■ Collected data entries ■
*** Begin section ***
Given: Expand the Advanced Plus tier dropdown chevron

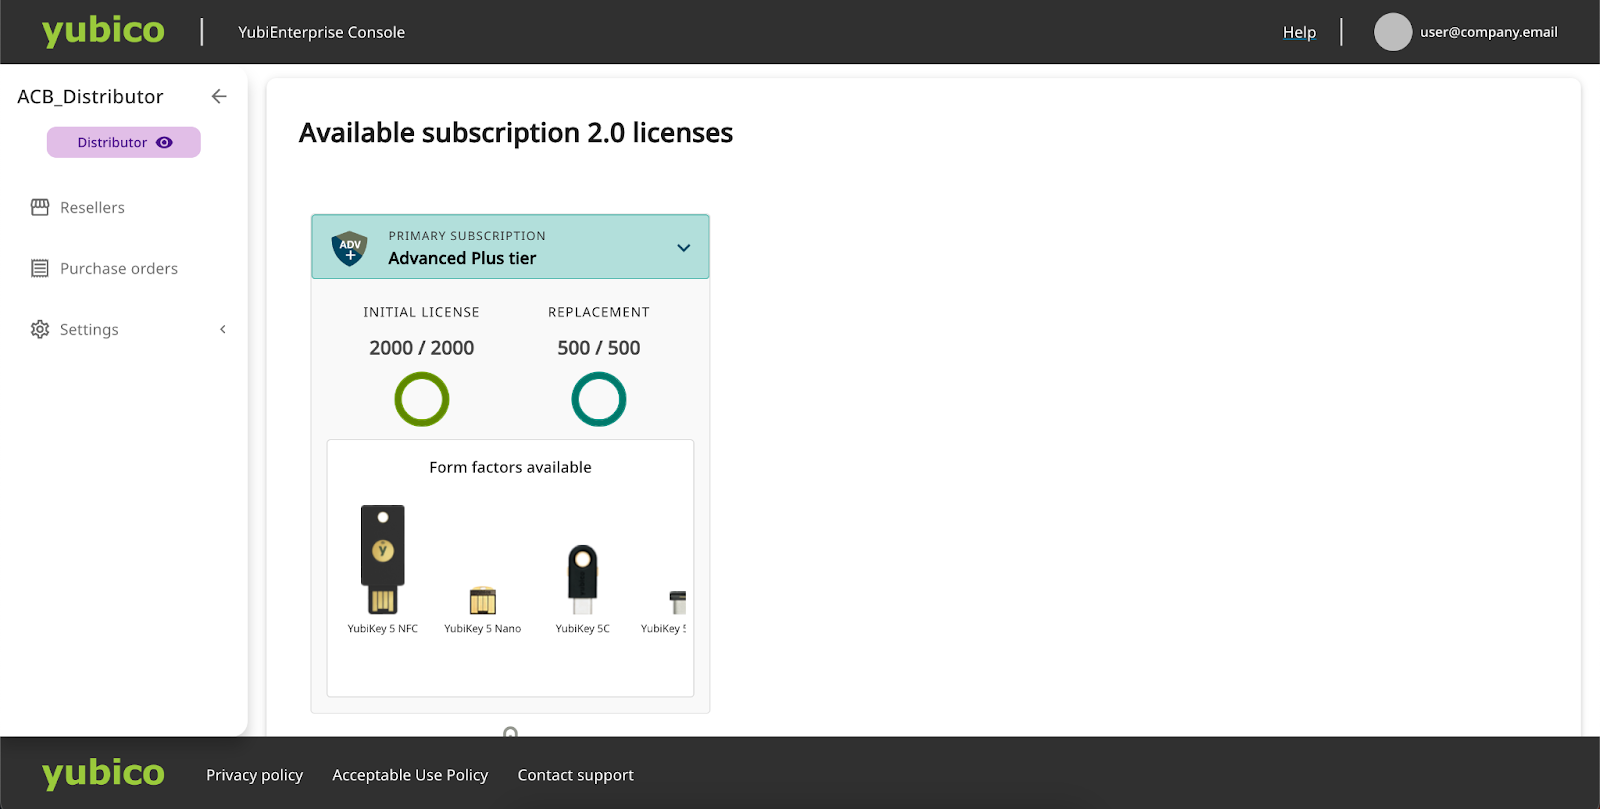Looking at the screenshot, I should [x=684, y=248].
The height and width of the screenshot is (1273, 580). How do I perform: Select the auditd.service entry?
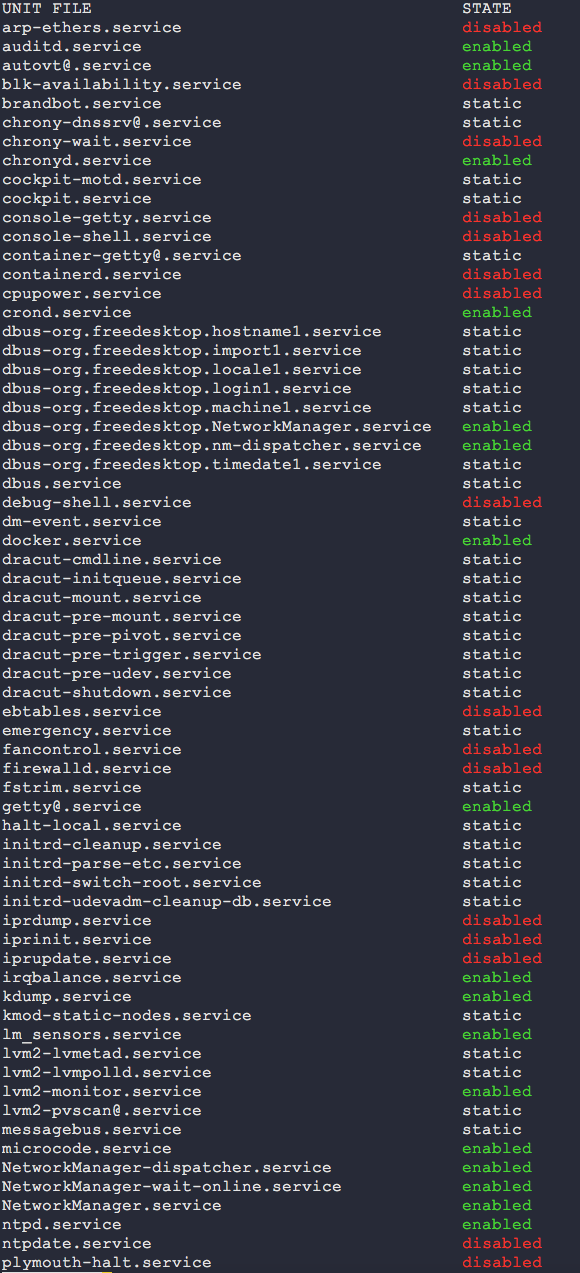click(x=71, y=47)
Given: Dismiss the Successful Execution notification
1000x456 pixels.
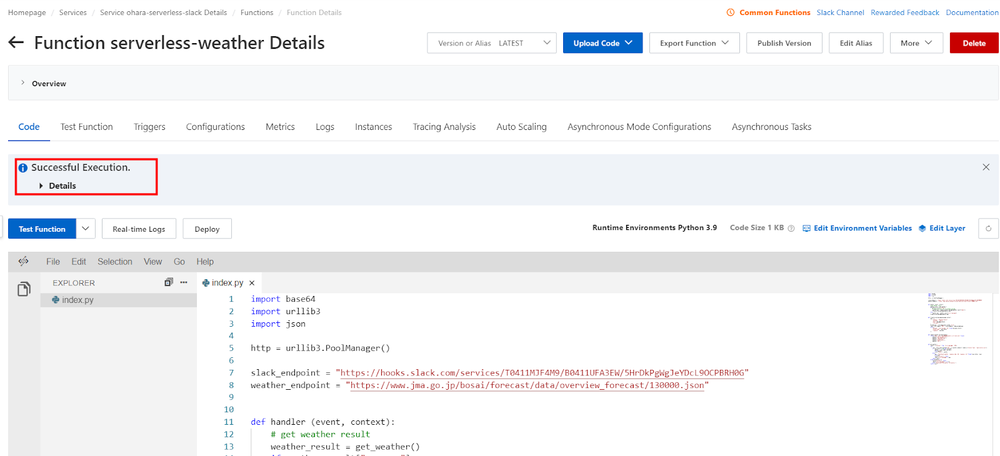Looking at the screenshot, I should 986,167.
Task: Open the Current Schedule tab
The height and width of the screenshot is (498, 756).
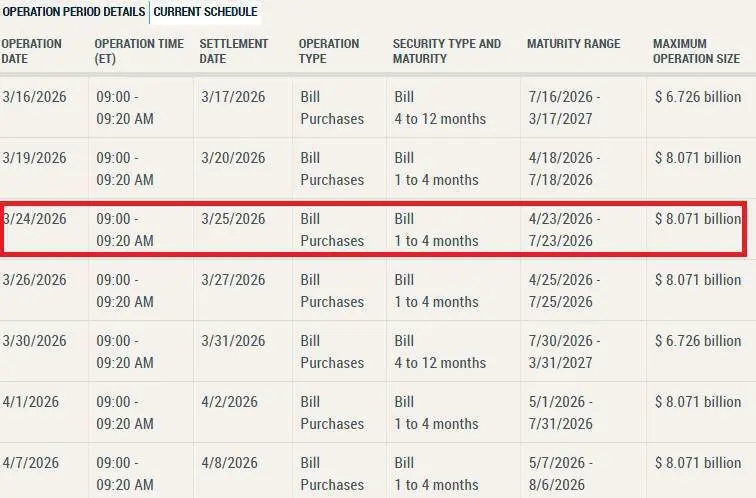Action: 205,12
*** End section ***
*** Begin section ***
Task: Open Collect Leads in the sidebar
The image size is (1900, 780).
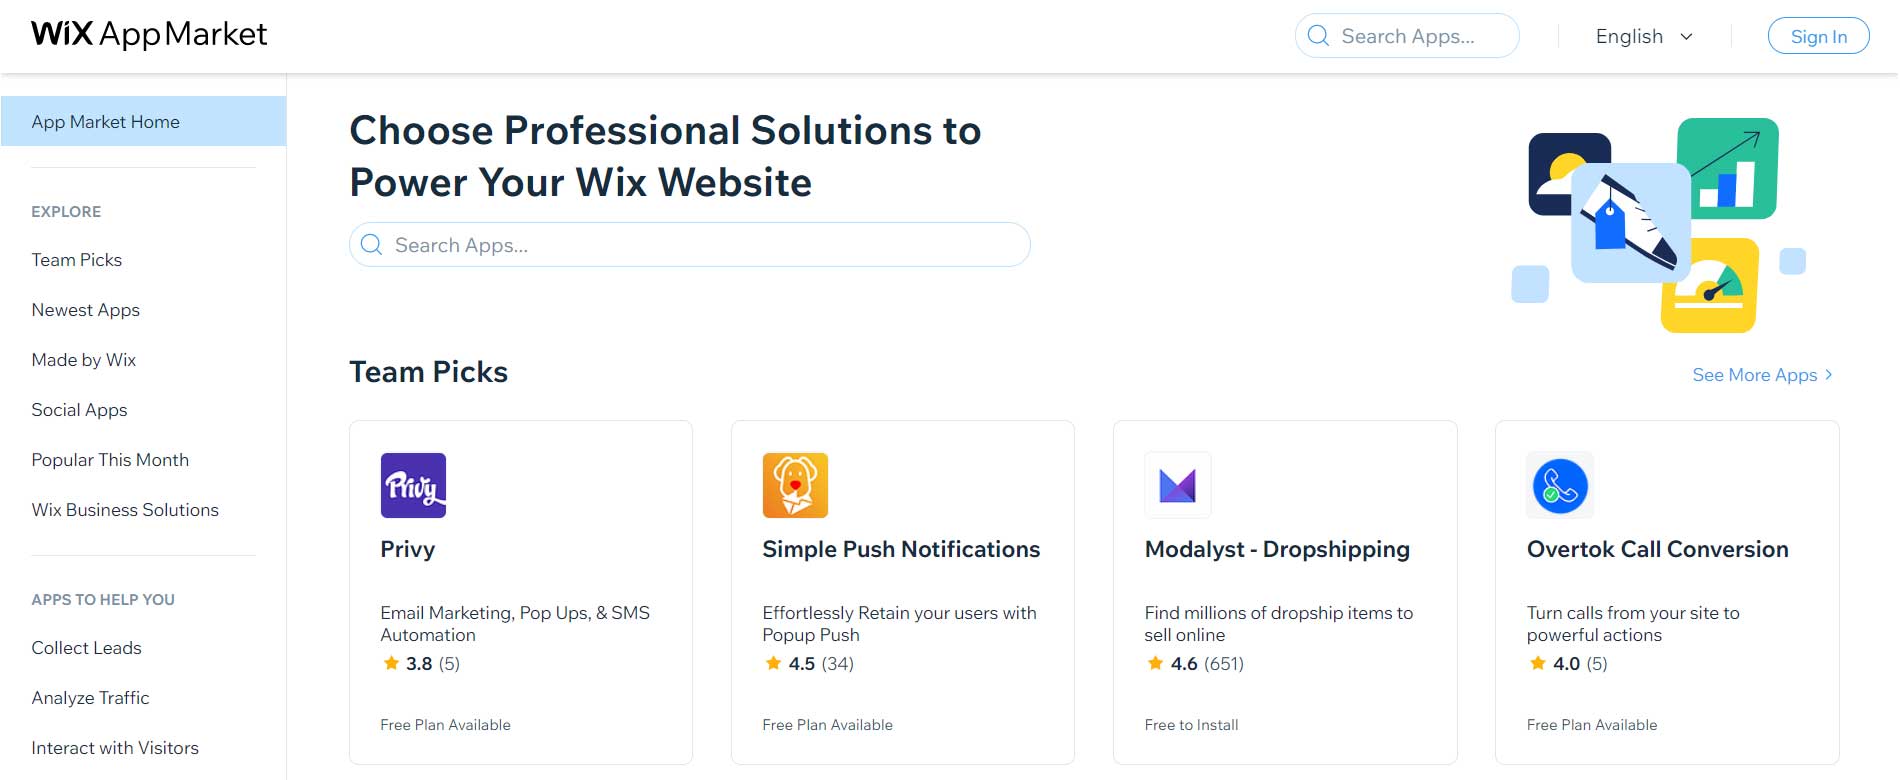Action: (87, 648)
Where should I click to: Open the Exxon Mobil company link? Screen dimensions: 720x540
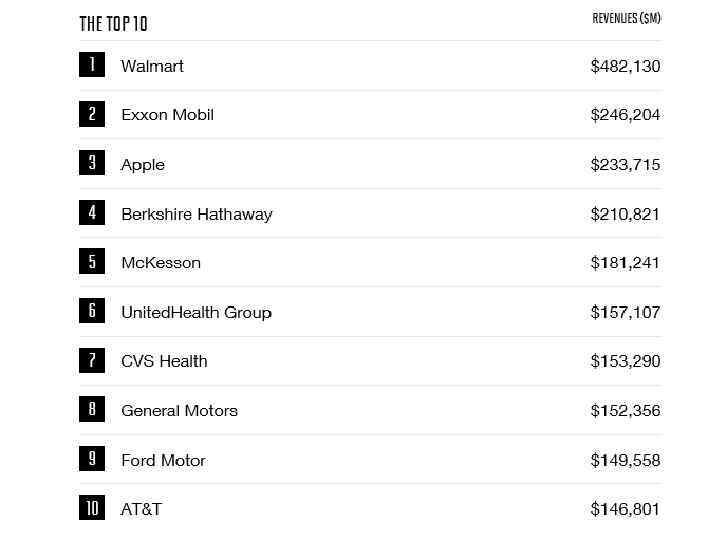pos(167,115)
*** End section ***
■ PROBLEM REQUIREMENTS ■
Return all lines in the data that include the word "Task".

■ FINAL ANSWER ■
Task: Open the Current Schedule tab
Task: Open Collect Leads in the sidebar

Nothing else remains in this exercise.